But there's another reason to point those plants north.
"Vertical is way cool," says Bruce Butterfield, research director for the National Gardening Association.
"Way cool" comes in many forms: arbors, trellises, lattice frames, stakes, tepees, and tuteurs or obelisks, along with some unorthodox methods and materials that resonate with the frugal, the artistic, and the diehard do-it-yourselfers.
In her research, Sweet, a landscape designer from Los Altos, Calif., saw flowers and vegetables planted in rain gutters suspended from arbors or mounted on walls; tomatoes growing out of the bottom of industrial buckets dangling from fences; and vines clambering up vintage headboards or weathered wooden ladders.
"You can get really creative," Sweet says. "It's fun."
Vertical plants and props also earn their keep as architectural statements and problem-solvers.
They offer what designers call "exclamation points" in otherwise flat landscapes.
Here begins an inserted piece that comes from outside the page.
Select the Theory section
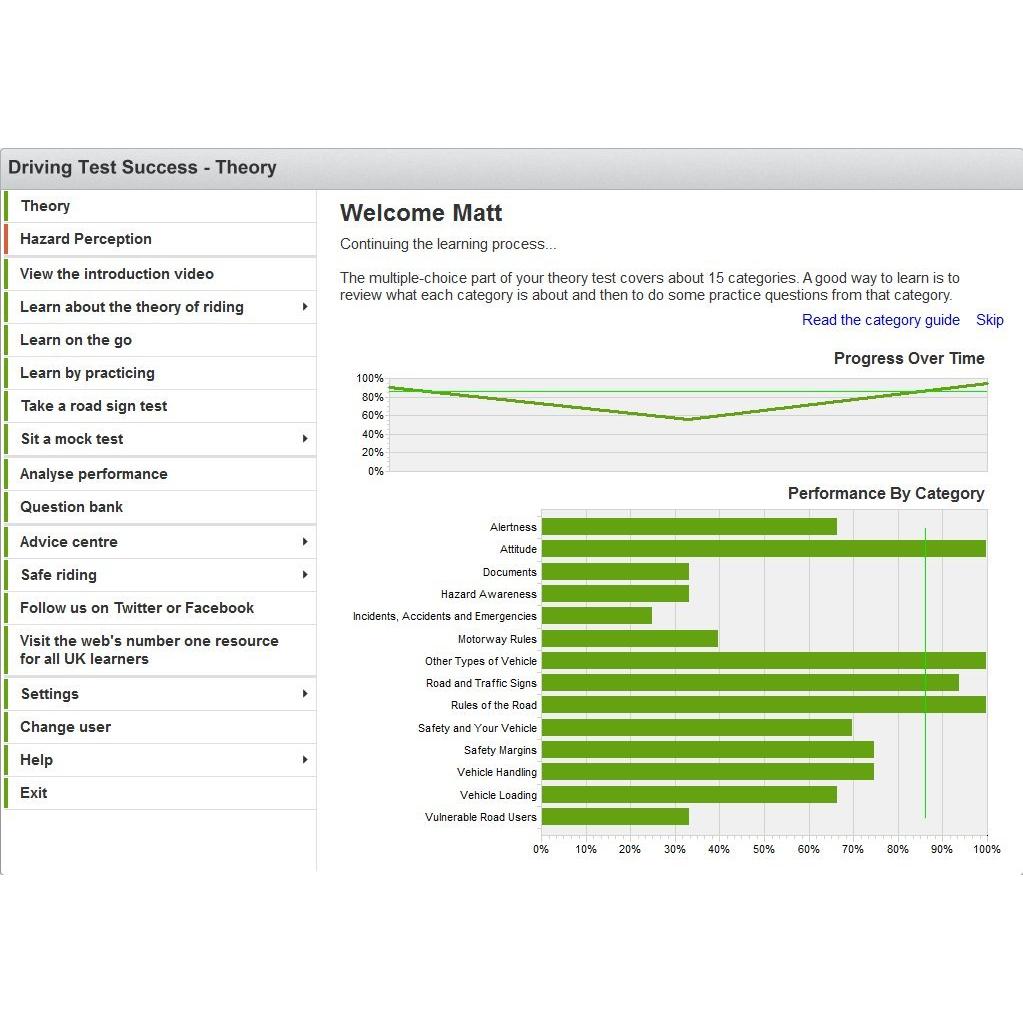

They add lushness and depth, and save space. They enliven gnarly stumps and dead trees, and hide unsightly sheds, air-conditioning units, utility poles, and fences.
They also can provide privacy.
Last year, Megan Jann, a lifelong South Philadelphian, moved from one rowhouse in Pennsport to another just blocks away. She plans to re-create the old house's privacy screen this summer at the new place, which shouldn't be hard. Jann's system is pretty simple.
To the top of her 41/2-foot-tall cinder-block walls in the backyard, she bolted generic wooden trellises measuring 2 feet by 6 feet, next to the barred sides of her son's outgrown crib. She placed them horizontally, rather than vertically, so the wall became 2 feet higher and each "trellis" covered a 6-foot-wide swath.